THE Government's deal for Hinkley Point C has locked consumers into a 'risky and expensive' project with uncertain strategic and economic benefits, a scathing new report has found.

The National Audit Office (NAO), which scrutinises government spending, has slammed the Department for Business, Energy and Industrial Strategy, saying it 'has not sufficiently considered the costs and risks for consumers'.

The NAO report says that when the Government was making its economic case for Hinkley C, 'favourable' assumptions were made about the future fossil fuel prices, renewable costs and follow on nuclear projects which made the deal appear better value for money.

Somerset County Gazette:

The NAO report says it is a widely shared view that the UK needs some new nuclear power to ensure the lowest-cost route to decarbonisation, however is critical of the Hinkley deal.

"The Government only considered the impact on bills up to 2030, which does not take into account the fact that consumers are locked into paying for Hinkley C long afterwards. It did not conclude whether the forecast top-up payments are affordable."

The NAO concluded that the Government's case for the project had weakened since agreeing key commercial terms in 2013.

"Delays have pushed back the nuclear power plant’s construction, and the expected cost of top-up payments under the Hinkley Point C’s contract for difference has increased from £6 billion to £30 billion. 

"But the Department’s capacity to take alternative approaches to the deal were limited after it had agreed terms. "The government has increasingly emphasised Hinkley Point C's unquantified strategic benefits, but it has little control over these and no plan yet in place to realise them."

The NAO also add that the reactor design for HPC is 'unproven' and that EDF's financial position had weakened since the terms were agreed.
"It will not be known for decades whether Hinkley Point C will be value for money," the report concludes.

Amyas Morse, head of the National Audit Office, said: “The Department has committed electricity consumers and taxpayers to a high cost and risky deal in a changing energy marketplace. 

"Time will tell whether the deal represents value for money, but we cannot say the Department has maximised the chances that it will be.”

However French energy giant EDF remained positive about the NAO findings.

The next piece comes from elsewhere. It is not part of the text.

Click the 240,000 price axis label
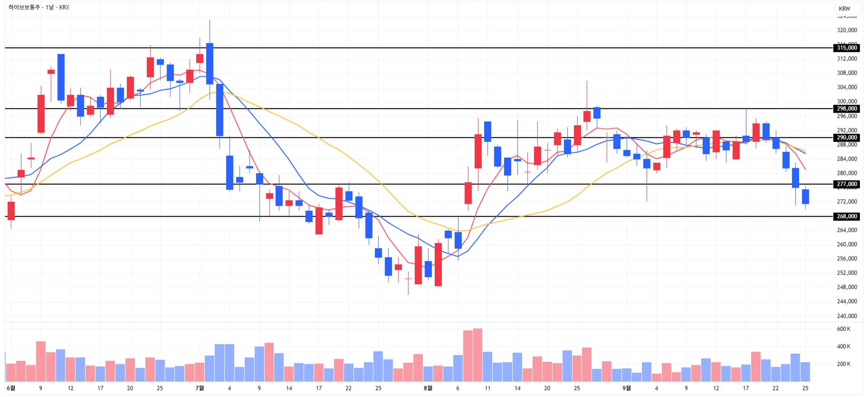Viewport: 868px width, 397px height. point(847,316)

"Today's report shows that Hinkley Point C remains good value for consumers compared with alternative choices," and EDF spokesman said.

"Consumers won’t pay a penny until the power station is operating and it is EDF Energy and CGN who will take the risk and responsibility of delivering it. 

"The project is having a major impact on the UK’s industrial capacity, jobs and skills. Relaunching the UK nuclear new build industry at Hinkley Point C will enable costs for future projects, in particular Sizewell C, to be lower."

Bridgwater and West Somerset MP Ian Liddell-Grainger said the decision to accept fixed-term energy prices for Hinkley was 'about securing the future of UK energy'.

"This project was started under Tony Blair's government and it is the right decision. Yes, some things have changed since the deal was agreed but equally they could change again," Mr Liddell-Grainger said.

"It was vital to get this project off the ground and it is hugely beneficial to the local area."